To remove this panel the first thing you do is remove the small speaker grill from the top (This has the lump that looks like an alarm sensor), that pops out using a thin screwdriver. Once out you'll see a single hex screw. Once that's undone you gently prise and pop the clock display piece out. You'll see from the photo above the clock display is separate to the silver vent housing, so that clips out (It folds upwards towards the windscreen). The clock has a clip connector behind it, so does the speaker. The speaker is a pop/plug connector that just pulls out. The clock connector has a mini lever on it you press and turn to disconnect.
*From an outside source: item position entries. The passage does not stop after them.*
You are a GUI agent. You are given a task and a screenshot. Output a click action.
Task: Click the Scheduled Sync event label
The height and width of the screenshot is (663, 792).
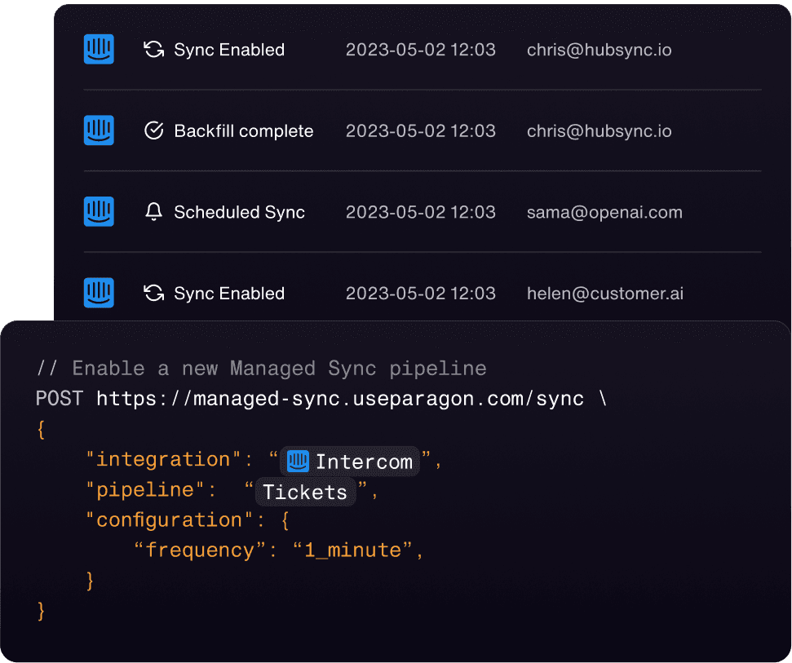[x=239, y=213]
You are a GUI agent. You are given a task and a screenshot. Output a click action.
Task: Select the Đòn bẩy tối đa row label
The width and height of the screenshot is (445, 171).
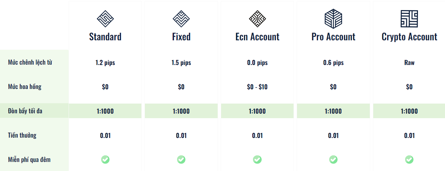click(x=25, y=111)
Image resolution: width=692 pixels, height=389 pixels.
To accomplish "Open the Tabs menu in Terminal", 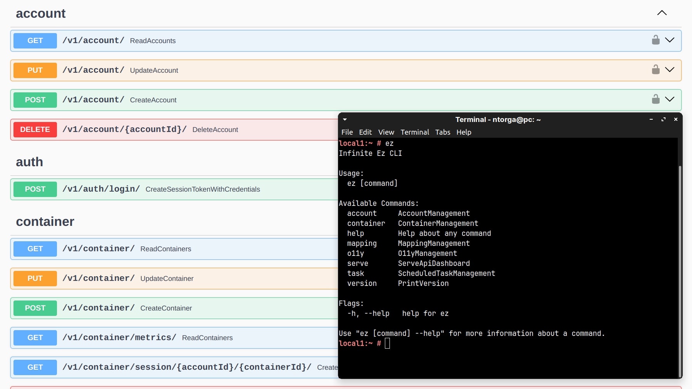I will [x=443, y=132].
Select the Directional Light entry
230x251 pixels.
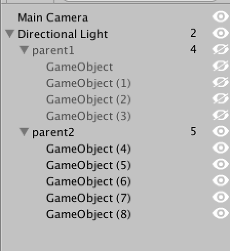(63, 34)
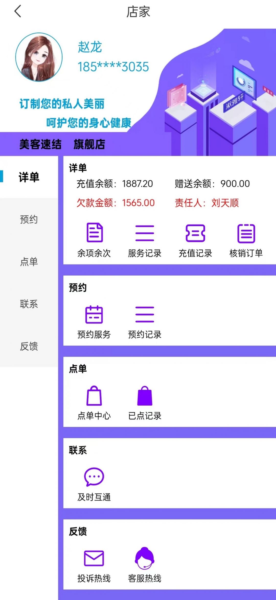Tap the 欠款金额 1565.00 text

tap(116, 203)
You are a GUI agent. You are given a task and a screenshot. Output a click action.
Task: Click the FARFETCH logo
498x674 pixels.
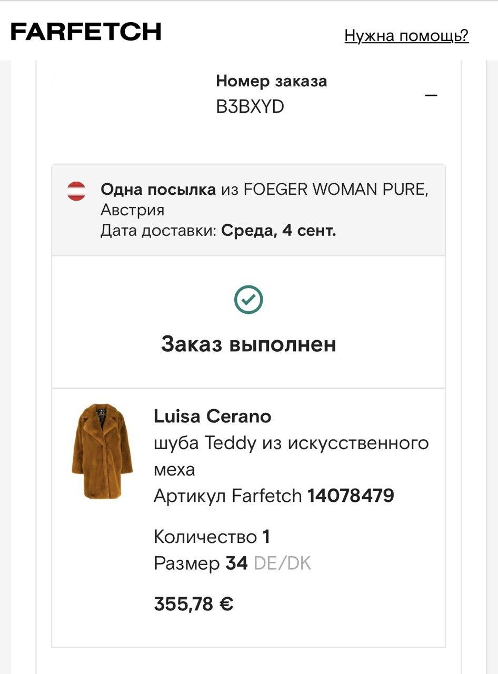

Once that's out you can then remove the further 3 hex screws which hold the air vent unit in, this again is clipped in at either side of the vents and then with two clips downwards towards the radio position. This whole unit then comes out, again the connector at the back for the airbag, etc, is a mini lever that once you release the clip on it, turning the lever will disconnect it and let you remove it. REMEMBER: DISCONNECT BATTERY FIRST!
You can see the connector in the middle of this photo:


That's the unit removed, so now we have the plastic surround that the radio sits against (It's the piece with the connector sitting on it, so that's the top of our radio mount). In this case I thought the easiest was to drill two small holes into this, and then use a screw through this plastic piece and into the radio to hold it in place.



Once the screws were in and tested I turned to the wiring. Luckily the connector Vauxhall uses is almost identical to the one used by Ford, so this was just a clip in plug.

The above is similar to what I used, you need the antenna power/can unit for the Vauxhall Corsa. Clipping the main block into the factory car connector was easy, however as I found before, there is NO ignition switched power on this factory connector (It uses the CANBUS car network to control it), therefore the alternative wire I'd put in from elsewhere was needed again. This was a separate wire I put in that provided power from the ignition, and so would control the radio on/off, etc. So I cut the wires that went to the connector and wired these into my ignition. Wired in the power to the antenna amplifier block (the silver can), and added the rear reversing camera connections to it (Already fitted a while ago). Turned the ignition on and it all powered up perfectly! Audio was good, and actually really loud for the car, using only 4/5 volume setting and it was perfect.

To fit it back in I fastened the two screws in place that holds the radio in, then refitted the silver fascia and then the top clock/plastic. Something else I found, the silver fascia was a difficult fit back in, due to the radio being slightly larger, so potentially this might not fit properly in future, will keep an eye on it and see if it pops back out!
There is also the heater/blower vents at the back which are soft plastic, make sure you check at the back and line them up as they can easily be squashed when you push the fascia back in if it's not fully lined up.

However, not a bad piece of work and the results are pretty good, even though it sticks out a bit!